(Stored entries)

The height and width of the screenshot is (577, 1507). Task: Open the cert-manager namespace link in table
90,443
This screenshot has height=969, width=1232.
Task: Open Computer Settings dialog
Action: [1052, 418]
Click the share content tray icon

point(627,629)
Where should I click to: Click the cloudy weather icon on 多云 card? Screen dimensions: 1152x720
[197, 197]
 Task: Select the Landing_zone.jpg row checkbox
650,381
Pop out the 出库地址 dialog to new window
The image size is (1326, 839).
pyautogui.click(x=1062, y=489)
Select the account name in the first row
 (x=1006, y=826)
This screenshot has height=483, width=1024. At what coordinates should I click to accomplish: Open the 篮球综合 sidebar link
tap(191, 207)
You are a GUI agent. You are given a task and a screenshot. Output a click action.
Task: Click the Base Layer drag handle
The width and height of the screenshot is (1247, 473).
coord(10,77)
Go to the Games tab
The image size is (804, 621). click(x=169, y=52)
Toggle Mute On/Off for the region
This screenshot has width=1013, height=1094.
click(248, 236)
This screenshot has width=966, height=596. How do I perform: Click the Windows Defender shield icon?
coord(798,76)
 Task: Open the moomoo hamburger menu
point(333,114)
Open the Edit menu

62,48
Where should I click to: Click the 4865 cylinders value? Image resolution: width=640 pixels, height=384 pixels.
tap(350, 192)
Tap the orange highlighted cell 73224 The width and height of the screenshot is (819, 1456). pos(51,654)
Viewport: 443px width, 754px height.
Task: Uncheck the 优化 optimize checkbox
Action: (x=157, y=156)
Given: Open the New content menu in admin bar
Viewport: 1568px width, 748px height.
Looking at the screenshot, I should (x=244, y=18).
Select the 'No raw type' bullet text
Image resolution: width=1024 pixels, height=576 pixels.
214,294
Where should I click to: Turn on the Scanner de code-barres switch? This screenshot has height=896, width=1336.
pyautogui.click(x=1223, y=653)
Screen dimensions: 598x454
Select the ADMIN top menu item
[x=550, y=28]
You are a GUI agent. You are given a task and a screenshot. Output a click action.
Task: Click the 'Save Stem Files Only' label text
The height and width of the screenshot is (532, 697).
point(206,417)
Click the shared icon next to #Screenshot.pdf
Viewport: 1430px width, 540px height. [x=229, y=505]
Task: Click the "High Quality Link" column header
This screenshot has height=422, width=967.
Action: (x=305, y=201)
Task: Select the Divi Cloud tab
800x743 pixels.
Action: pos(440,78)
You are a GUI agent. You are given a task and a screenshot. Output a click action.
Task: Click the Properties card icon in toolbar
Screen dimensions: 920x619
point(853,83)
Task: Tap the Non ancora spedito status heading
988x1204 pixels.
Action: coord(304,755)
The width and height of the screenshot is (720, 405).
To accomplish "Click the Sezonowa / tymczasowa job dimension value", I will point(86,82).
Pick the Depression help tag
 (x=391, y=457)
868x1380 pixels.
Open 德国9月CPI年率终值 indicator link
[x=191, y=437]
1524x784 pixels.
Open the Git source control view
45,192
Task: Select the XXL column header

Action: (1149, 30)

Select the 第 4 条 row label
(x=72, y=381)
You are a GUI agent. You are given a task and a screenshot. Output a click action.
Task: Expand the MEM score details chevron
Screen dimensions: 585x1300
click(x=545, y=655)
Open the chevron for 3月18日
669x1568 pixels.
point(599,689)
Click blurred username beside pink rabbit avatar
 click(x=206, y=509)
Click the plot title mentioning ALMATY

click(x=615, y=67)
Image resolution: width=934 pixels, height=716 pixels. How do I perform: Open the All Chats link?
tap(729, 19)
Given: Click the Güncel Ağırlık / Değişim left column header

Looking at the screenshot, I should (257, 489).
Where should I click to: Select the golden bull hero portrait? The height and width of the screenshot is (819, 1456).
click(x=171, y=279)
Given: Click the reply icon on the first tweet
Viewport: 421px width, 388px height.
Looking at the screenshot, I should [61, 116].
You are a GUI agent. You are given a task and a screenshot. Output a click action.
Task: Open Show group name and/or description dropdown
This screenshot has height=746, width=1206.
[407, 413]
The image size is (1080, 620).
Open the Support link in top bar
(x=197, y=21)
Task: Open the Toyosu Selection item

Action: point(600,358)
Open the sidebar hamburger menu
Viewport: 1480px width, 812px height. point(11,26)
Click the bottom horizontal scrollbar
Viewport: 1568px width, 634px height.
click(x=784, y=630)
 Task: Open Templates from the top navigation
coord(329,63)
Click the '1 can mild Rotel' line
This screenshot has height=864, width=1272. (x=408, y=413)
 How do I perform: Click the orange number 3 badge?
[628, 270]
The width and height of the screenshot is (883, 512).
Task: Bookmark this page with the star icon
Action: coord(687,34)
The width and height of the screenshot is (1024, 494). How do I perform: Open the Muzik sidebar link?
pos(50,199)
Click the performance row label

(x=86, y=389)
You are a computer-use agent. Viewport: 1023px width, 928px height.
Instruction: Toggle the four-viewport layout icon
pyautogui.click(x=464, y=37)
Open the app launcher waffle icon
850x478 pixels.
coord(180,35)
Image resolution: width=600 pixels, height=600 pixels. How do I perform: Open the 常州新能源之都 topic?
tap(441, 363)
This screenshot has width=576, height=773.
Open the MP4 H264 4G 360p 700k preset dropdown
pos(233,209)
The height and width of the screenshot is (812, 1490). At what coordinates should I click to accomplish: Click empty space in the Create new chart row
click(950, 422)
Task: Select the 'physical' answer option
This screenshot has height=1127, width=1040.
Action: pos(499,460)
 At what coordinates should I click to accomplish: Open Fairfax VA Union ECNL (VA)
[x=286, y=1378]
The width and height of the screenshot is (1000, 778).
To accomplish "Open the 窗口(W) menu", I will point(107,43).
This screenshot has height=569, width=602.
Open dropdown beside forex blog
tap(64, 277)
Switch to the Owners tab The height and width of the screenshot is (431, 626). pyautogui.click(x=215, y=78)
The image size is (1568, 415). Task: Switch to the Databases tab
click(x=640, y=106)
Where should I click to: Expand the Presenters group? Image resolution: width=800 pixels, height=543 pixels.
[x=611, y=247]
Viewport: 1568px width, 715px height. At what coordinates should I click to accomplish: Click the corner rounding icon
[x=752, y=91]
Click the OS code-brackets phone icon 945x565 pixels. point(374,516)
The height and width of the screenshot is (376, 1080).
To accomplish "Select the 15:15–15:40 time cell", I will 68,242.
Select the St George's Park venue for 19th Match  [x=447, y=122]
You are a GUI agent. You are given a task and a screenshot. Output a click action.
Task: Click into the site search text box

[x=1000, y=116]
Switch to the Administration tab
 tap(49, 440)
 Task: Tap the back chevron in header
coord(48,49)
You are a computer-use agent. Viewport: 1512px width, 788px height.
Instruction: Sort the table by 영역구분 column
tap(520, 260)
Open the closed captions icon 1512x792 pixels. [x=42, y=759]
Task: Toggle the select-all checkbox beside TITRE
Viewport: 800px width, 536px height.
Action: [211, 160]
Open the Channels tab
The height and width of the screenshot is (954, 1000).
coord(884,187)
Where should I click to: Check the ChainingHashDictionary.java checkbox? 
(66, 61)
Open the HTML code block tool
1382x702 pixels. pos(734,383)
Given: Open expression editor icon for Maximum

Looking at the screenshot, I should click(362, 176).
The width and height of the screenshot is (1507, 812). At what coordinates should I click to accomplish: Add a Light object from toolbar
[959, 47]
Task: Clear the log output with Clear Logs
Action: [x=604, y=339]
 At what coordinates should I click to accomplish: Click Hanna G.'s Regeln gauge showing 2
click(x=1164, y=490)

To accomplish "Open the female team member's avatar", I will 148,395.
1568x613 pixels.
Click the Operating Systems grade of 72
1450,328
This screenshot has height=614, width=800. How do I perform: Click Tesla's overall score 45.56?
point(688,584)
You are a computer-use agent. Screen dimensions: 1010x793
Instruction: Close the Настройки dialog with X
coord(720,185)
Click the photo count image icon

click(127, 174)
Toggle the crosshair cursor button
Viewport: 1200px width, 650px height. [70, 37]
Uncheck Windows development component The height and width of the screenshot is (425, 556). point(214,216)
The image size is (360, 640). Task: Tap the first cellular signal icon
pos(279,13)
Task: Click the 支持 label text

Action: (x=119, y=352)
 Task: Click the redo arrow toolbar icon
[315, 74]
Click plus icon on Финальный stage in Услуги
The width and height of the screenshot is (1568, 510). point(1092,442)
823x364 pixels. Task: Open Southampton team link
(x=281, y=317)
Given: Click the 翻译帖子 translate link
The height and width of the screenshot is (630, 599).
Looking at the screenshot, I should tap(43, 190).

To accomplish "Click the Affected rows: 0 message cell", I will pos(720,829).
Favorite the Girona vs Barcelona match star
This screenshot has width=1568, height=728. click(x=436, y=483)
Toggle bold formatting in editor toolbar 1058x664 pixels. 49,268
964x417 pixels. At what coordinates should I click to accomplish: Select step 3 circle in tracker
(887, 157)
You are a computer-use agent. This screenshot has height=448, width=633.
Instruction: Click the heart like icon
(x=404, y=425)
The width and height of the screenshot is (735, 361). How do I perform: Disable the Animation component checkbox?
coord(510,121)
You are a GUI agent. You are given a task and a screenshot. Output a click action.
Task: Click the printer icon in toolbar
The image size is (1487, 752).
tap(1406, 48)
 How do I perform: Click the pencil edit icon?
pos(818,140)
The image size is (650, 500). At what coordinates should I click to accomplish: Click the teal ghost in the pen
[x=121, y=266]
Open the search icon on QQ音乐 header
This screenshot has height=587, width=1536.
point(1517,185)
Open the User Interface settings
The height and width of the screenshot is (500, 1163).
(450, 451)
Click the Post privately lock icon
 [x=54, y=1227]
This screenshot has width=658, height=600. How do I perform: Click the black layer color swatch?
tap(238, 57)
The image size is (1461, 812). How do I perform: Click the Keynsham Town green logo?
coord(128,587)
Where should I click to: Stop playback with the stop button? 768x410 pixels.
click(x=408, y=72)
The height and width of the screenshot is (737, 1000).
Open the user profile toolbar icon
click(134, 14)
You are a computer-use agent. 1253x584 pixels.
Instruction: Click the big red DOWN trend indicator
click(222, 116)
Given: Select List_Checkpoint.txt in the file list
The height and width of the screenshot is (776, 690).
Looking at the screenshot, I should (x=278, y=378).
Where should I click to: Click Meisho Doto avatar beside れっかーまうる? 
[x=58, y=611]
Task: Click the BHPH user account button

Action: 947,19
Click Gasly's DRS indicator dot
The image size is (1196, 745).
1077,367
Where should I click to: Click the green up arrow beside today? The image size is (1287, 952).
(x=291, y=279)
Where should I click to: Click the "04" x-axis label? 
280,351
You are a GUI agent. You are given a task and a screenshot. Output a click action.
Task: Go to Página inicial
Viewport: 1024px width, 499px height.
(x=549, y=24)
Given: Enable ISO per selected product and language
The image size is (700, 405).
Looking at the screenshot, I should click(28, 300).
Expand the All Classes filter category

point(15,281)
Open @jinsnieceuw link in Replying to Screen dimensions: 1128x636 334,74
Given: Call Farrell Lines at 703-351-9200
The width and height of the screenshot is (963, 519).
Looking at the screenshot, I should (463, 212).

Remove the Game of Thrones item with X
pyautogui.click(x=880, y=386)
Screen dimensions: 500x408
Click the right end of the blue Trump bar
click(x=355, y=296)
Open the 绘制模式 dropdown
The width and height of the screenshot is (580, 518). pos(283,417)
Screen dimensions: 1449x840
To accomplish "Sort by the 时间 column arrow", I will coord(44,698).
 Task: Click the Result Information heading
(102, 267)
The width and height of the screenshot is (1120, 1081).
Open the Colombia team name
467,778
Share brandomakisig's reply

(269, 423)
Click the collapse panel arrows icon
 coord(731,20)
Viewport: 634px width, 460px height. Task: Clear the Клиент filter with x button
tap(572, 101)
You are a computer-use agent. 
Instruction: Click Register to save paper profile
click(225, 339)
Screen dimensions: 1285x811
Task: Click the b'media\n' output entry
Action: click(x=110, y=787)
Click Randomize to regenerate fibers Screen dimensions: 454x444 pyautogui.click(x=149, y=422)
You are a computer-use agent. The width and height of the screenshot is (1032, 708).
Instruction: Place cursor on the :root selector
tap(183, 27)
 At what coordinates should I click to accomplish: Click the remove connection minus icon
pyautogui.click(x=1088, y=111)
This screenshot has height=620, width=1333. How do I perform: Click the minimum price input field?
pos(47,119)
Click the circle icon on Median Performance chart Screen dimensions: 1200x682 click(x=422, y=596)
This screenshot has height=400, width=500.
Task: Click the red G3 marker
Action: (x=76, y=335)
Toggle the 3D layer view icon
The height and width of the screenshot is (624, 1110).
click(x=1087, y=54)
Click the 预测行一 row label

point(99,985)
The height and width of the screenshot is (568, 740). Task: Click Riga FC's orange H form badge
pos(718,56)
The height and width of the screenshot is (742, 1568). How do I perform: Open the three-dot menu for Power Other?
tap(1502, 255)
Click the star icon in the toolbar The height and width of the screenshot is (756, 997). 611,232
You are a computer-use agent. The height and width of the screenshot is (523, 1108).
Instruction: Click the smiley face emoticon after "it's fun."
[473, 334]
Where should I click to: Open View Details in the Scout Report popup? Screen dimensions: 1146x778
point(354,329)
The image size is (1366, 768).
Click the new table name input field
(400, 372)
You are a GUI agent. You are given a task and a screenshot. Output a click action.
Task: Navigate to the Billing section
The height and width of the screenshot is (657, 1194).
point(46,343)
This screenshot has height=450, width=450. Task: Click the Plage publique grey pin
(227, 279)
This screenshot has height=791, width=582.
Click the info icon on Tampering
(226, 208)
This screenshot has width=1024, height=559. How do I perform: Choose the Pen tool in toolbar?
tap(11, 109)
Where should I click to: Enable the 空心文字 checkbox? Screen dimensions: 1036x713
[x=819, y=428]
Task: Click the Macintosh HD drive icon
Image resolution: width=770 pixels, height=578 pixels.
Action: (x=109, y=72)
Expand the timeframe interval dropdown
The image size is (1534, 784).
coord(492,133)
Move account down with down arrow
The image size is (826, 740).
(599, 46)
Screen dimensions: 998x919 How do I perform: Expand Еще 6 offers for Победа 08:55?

◆ DIRECTIONS FOR THIS TASK ◆
Count the lines of the records that contain the word "will". Give only the count.

◆ SOLUTION FOR THIS EXERCISE ◆
6